Main Speakers are Dr. Ramir Uytico, the Division Superintendent of the Department of Education- Dumaguete Division; Dr. Grace Tampus, Resource SpEd Personnel, Lodi Unified School District, Lodi, Stockton, California, USA; Ms. Evita Ngo, SpEd teacher, University of Southern Philippines Foundation and working committee member of the Organization of Rehabilitation Agencies for Inclusion, Cebu City; Mrs. Teresita Ga, Special Education In-charge of the Department of Education-Region 7; Mr. Ignaas Demyttenaere, Executive Director of the Institute of Inclusive Education, St. Louis University, Baguio City; and Ms. Cristina A. Domocol, Principal 1, Kindergarten and SpEd Coordinator, Bais City Division. There will also be Case Presentations on Best Practices in SpEd and Inclusive Education, to be made by different general education and special education teachers as well as parents.

“This Conference is meant to be a venue for honest and open evaluation of all efforts towards educating children with disabilities,” explains Glicel Tamonang, the new Coordinator of GPRehab’s Inclusive Education Program. “As it is now, the education of children with disabilities is not adequately addressed despite the efforts of the Department of Education to strengthen its Special Education Program. We need to find ways by which these children can be included in achieving the goal of Education for All.”

The United Nations has estimated that persons with disabilities constitute about 10-15% of the world’s population. It is lower in the Philippines, with the Social Weather Station estimating that 7% of the total Philippine population has various forms of disabilities. Of this, 70% live in the rural areas. Unfortunately, only 1.98% of the total number of children with disabilities are in school.

“This conference, the first of its kind in the province of Negros Oriental, is an initiative towards looking at the challenges and realities of educating children with disabilities,” continues Ms. Tamonang. “It will also look at this issue from the Special Education and Inclusive Education perspectives, tackling the limitations of each approach as well as its best practices.”

Special Education refers to the education of persons who are gifted or talented, and those who have physical, mental, social or sensory impairment and cultural differences so as to require modification of the curricula, programs and special services and physical facilities to develop them to their maximum capacity. In the Philippines, Special Education classes are held in special classrooms or centers that only cater to children who have, and/or deemed to have, disabilities. Inclusive education, on the other hand, is an approach where all children regardless of their abilities, are taught together in one classroom.

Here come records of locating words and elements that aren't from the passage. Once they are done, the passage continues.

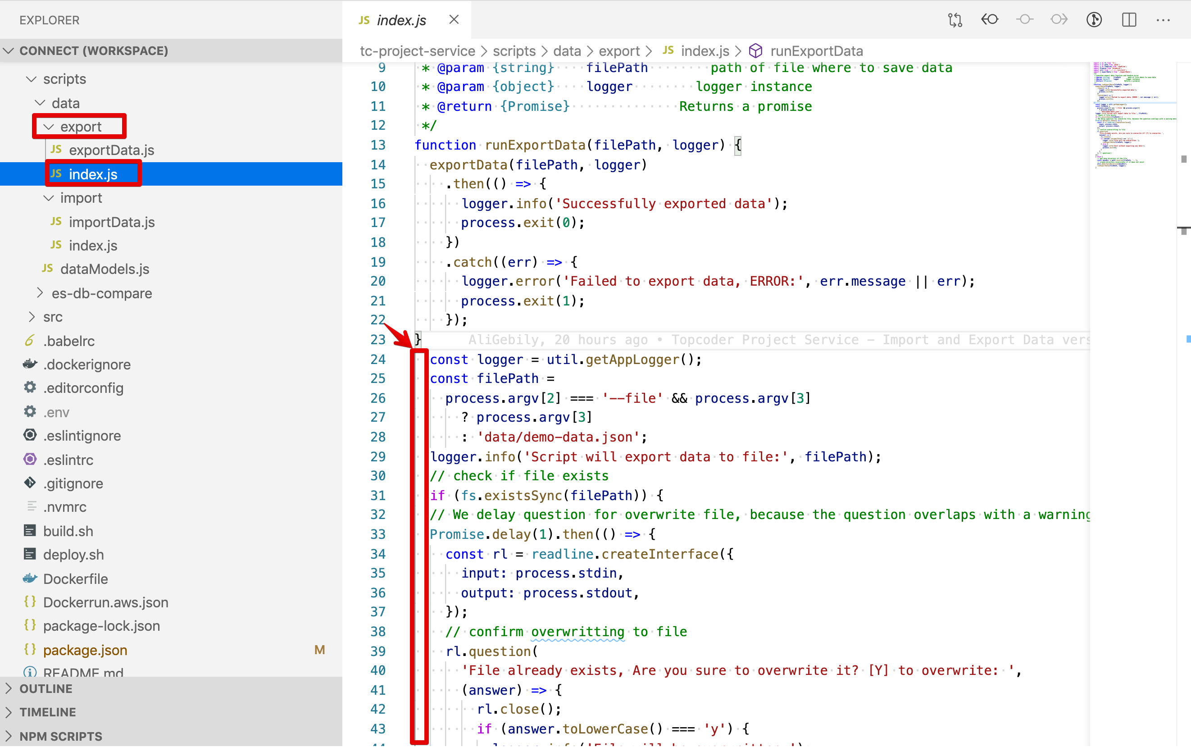Open package.json file
The width and height of the screenshot is (1191, 747).
pos(85,650)
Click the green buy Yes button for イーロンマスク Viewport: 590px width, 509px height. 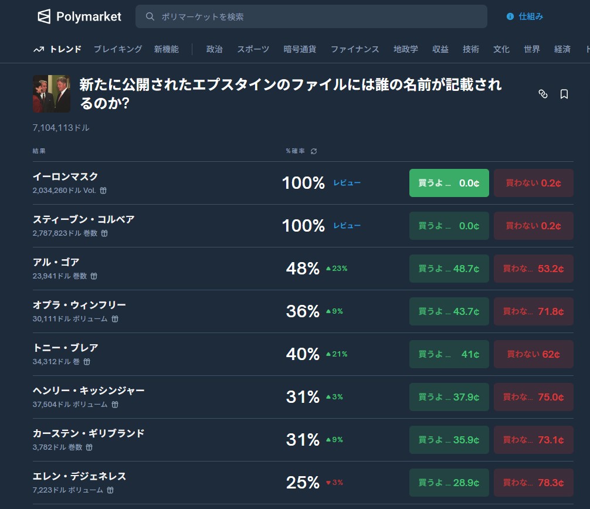point(449,183)
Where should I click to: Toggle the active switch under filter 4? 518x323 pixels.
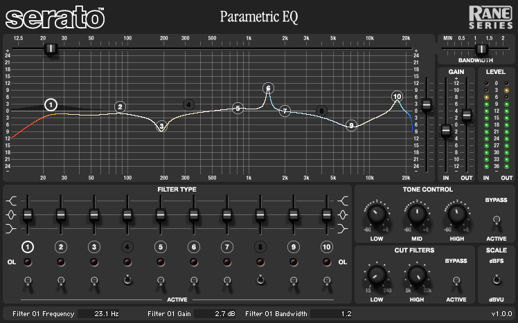point(127,280)
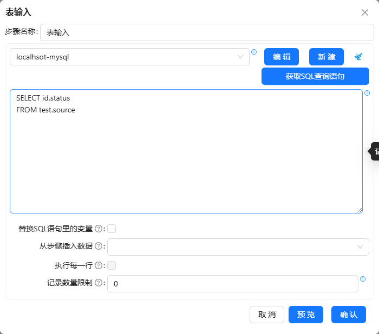Click the help icon for 记录数量限制

tap(99, 283)
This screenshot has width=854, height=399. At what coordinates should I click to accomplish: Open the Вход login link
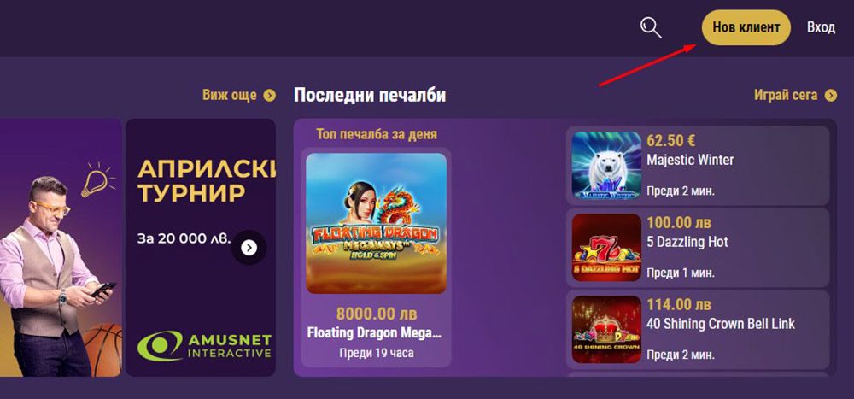[x=822, y=27]
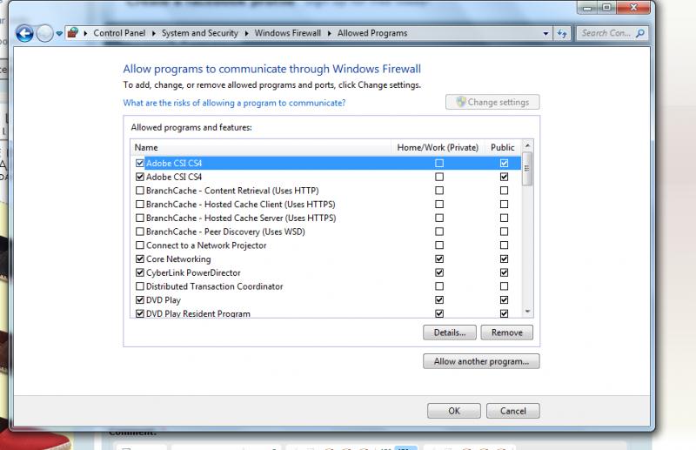
Task: Expand the address bar history dropdown
Action: tap(545, 33)
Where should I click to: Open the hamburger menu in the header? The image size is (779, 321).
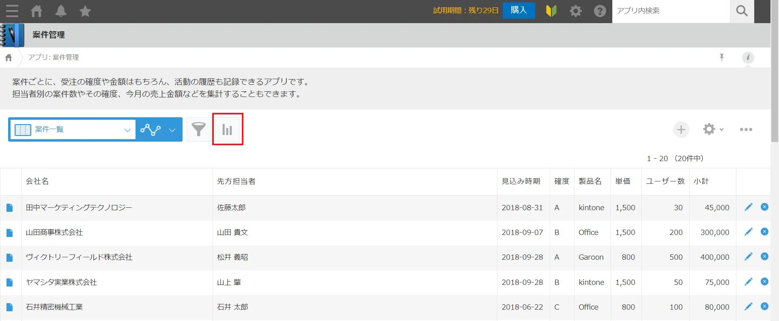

Although the goal of all learners with disabilities is mainstreaming, that is placement in the regular classrooms, children with disabilities in most schools continue to receive their instructions in special classes/centers that are separate from those of the regular students. Thus, students who, by virtue of their special needs, require some modified instructions, but who live far away from these Special Centers, cannot complete their primary education because they are referred to them by teachers who hesitate, or even refuse, to admit them into the barangay elementary schools. In the same manner, most children who manifest some form of learning impairment, behavioural problems and, sometimes, physical limitations, but who manage to enter the regular school systems, oftentimes drop out, at times upon the advice of their teachers, because their needs are not met by these very teachers who, through no fault of theirs, lack training on accommodation strategies.

“With the universal thrust towards Education for All, there is a big need to, once and for all, come together and honestly discuss the issues, realities and difficulties in the education of these children. Failure to do so at this point will make us guilty of committing an injustice to the 98% of those with disabilities who are not in school because they are perceived to be ‘special’,” concludes Ms. Tamonang.